Best Mate will have the best man in the saddle today, and it was that same man, Tony McCoy, on Wahiba Sands, who undermined the big horse at Ascot last time out. That form was upheld by the winner, back at Ascot, on Saturday. Now Best Mate must extend his brilliance to three miles over fences for the first time.

"There are a lot of 'ifs' and a lot of other good horses in the race," concedes Knight. "First Gold is a very good horse and so is Bacchanal. Matey hasn't been three miles in public other than a point-to-point in Ireland. I have no doubts in my mind that he will get the trip, but there are a lot of 'ifs' and he is only a young horse.

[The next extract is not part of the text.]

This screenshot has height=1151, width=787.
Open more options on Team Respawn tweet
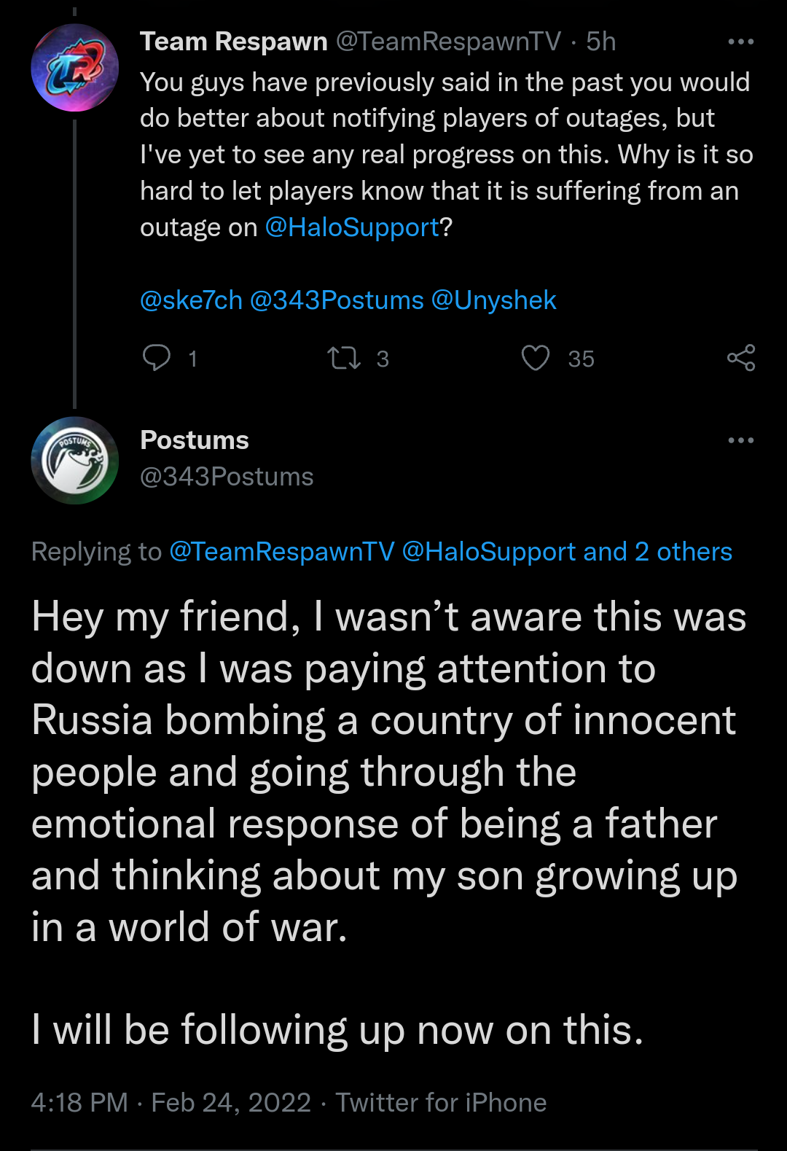741,42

He's only a second-season chaser who has had five chases in his life.

"But he ran a wonderful race with a lot of weight [against Wahiba Sands at Ascot]. He probably learned a lot because he had to be racing for most of the time. He has never really raced from start to finish like that."

Bacchanal's time in winning the Feltham Novices' Chase on the King George card last year was four seconds slower than that of First Gold. Nicky Henderson's seven-year-old has now compiled a record of three wins from four attempts over fences, victories completed in particularly small fields. Five is the largest number of opponents he has beaten over the larger obstacles. Like Best Mate, he is still in the learning stage, tie askew behind an inkwell.

"It's a very competitive King George and a very open one, I think," says Henderson. "If First Gold is back to the horse he was in the King George last year, when I thought he was brilliant, then we are all in trouble. And if Best Mate can show his speed over three miles then we are all in even bigger trouble.

"On good ground we're certainly in trouble. We need rain. Having said that, it was good ground when Bacchanal won the Stayers' Hurdle [last year], so good that I begged Madeleine [Lady Lloyd Webber] the night before not to run him."

Florida Pearl is back for another go after a reputation-rescuing success at Punchestown, but he barely stays this trip in top company, never mind the extra distance of the Cheltenham Gold Cup. Connections are becoming a bit stubborn about this fact as the horse's career drifts by. He looks avoidable.

The Flat-bred Legal Right appears a more solid proposition even if he is one of the most brittle horses in training. In the aftermath of the Tommy Whittle Chase at Haydock, McCoy said he would desert the gelding only with a heavy heart. There are place options for him here, but he is not the winner.

That distinction should belong to a horse who can continue a startling sequence in the King George. Three miles at screaming pace around the Kempton flatlands is a specialist assignment, so much so that the Christmas highlight lends itself most easily to repeat winners. In recent times we have had Desert Orchid, The Fellow, One Man and See More Business and we are on the verge of another. While the halls are decked, the deck is stacked today in favour of the only previous winner of the King George, in favour of FIRST GOLD (nap 2.20).